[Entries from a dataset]
----------------

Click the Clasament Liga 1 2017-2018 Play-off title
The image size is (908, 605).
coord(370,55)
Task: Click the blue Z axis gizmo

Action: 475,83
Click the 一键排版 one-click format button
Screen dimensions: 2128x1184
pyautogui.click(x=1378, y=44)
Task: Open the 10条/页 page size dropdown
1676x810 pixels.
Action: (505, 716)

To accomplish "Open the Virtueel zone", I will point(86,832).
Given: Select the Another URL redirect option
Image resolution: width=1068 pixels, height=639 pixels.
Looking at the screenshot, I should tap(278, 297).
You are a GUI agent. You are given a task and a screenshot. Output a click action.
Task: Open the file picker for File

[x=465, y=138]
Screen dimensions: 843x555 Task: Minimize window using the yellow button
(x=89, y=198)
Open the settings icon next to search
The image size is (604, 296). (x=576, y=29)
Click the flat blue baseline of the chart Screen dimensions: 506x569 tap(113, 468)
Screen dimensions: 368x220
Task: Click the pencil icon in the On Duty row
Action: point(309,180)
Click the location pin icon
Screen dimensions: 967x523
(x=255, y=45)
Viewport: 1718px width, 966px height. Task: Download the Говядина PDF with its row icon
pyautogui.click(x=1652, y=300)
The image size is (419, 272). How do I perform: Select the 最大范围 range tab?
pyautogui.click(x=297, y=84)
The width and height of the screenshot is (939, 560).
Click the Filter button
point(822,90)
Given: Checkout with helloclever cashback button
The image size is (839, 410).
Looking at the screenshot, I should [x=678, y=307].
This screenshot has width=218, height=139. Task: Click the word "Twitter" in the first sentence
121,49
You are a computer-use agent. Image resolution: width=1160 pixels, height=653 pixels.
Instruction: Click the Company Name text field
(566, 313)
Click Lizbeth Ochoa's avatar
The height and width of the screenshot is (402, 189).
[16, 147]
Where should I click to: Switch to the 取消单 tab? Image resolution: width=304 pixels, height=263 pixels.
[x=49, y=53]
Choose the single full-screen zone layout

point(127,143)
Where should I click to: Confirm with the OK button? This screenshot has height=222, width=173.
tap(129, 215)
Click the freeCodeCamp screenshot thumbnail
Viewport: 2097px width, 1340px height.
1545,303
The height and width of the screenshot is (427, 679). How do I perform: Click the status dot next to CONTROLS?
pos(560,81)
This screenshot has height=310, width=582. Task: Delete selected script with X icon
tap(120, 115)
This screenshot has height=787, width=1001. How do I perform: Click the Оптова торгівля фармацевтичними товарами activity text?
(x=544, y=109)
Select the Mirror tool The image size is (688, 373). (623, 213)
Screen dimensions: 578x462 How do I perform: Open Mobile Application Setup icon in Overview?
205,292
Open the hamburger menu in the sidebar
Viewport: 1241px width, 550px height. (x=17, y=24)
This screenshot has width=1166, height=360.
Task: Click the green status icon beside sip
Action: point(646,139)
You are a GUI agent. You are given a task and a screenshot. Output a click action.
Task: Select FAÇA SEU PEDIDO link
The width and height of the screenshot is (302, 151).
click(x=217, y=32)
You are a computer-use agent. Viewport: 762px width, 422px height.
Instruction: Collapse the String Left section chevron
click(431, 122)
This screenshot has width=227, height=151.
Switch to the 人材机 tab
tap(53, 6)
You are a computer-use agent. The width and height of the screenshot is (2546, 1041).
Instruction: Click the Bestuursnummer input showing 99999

----------------

→ Given task
Copy out the entries above verbatim, starting at the line containing "Open the settings icon next to search" and ending with the line containing "pos(560,81)", including both of those lines.

→ Solution for this problem
Open the settings icon next to search
The image size is (604, 296). (x=576, y=29)
Click the flat blue baseline of the chart Screen dimensions: 506x569 tap(113, 468)
Screen dimensions: 368x220
Task: Click the pencil icon in the On Duty row
Action: point(309,180)
Click the location pin icon
Screen dimensions: 967x523
(x=255, y=45)
Viewport: 1718px width, 966px height. Task: Download the Говядина PDF with its row icon
pyautogui.click(x=1652, y=300)
The image size is (419, 272). How do I perform: Select the 最大范围 range tab?
pyautogui.click(x=297, y=84)
The width and height of the screenshot is (939, 560).
Click the Filter button
point(822,90)
Given: Checkout with helloclever cashback button
The image size is (839, 410).
Looking at the screenshot, I should [x=678, y=307].
This screenshot has width=218, height=139. Task: Click the word "Twitter" in the first sentence
121,49
You are a computer-use agent. Image resolution: width=1160 pixels, height=653 pixels.
Instruction: Click the Company Name text field
(566, 313)
Click Lizbeth Ochoa's avatar
The height and width of the screenshot is (402, 189).
[16, 147]
Where should I click to: Switch to the 取消单 tab? Image resolution: width=304 pixels, height=263 pixels.
[x=49, y=53]
Choose the single full-screen zone layout

point(127,143)
Where should I click to: Confirm with the OK button? This screenshot has height=222, width=173.
tap(129, 215)
Click the freeCodeCamp screenshot thumbnail
Viewport: 2097px width, 1340px height.
1545,303
The height and width of the screenshot is (427, 679). How do I perform: Click the status dot next to CONTROLS?
pos(560,81)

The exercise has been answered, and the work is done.